3. Be willing to publicly acknowledge and question one’s own assumptions and biases. 5. Be willing to publicly acknowledge when you are wrong. 6. Demonstrate consistency. All of these points are built into the scoring system –the Design Matrix – where people are encouraged to put their cards on the table by assigning a numerical score to open-ended criteria and then defending that score. In fact, all 10 signs of intellectually honesty come into play here, as scores will only resonate if people perceived the scorer to have a track record of intellectually honesty. Not to mention that the act of scoring can help others determine if intellectual dishonesty is in play.
7. Address the argument instead of attacking the person making the argument. The book does not attack any person.
8. When addressing an argument, do not misrepresent it. The book does not misrepresent any argument (to my knowledge). Of course, because of the limitations of space that come with any book, it is possible that someone will claim I did not address some particular topic in enough detail and thus may have missed a point or possible explanation.

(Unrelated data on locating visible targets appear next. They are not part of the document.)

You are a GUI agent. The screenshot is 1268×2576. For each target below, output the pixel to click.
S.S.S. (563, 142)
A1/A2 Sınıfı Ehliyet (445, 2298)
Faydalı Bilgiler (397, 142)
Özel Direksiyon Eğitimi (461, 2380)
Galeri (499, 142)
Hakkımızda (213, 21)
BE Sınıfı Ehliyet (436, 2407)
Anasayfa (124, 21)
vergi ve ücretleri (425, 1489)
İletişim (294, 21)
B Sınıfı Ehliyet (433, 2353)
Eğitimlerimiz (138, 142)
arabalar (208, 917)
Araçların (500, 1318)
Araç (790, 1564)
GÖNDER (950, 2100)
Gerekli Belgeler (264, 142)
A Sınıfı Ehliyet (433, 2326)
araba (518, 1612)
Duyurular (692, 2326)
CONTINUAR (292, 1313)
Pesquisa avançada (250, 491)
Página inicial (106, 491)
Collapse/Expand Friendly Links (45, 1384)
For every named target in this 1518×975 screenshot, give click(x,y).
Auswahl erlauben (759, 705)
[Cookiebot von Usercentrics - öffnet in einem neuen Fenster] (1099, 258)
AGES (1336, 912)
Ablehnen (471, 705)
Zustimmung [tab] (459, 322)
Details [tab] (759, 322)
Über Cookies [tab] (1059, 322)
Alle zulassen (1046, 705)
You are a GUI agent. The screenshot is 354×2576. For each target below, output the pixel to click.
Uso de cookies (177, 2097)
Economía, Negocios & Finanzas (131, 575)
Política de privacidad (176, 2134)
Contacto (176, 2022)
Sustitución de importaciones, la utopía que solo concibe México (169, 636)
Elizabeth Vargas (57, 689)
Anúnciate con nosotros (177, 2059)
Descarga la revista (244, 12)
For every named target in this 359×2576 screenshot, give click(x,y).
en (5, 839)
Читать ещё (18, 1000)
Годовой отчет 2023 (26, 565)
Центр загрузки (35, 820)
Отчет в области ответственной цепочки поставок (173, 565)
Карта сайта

9. Show a commitment to critical thinking. I tried to rely on critical thinking as much as possible (although I am sure their is room for improvement). The book clearly draws upon multiple mainstream sources as judged from the reference sections. It weighs the evidence carefully, while trying to examine the “big picture” in a way that is on the look out for multiple cause and effects and it doesn’t engage in any “thought stopping sensationalism.”
10. Be willing to publicly acknowledge when a point or criticism is good. The book clearly acknowledges the good criticisms of irreducible complexity. Furthermore, the book uses several points from both critics Richard Dawkins and Ken Miller. It does not attempt to debunk these points, but instead builds on them.
While the book is not perfect, I think most fair-minded readers will acknowledge that it makes serious steps toward the realm of intellectual honesty.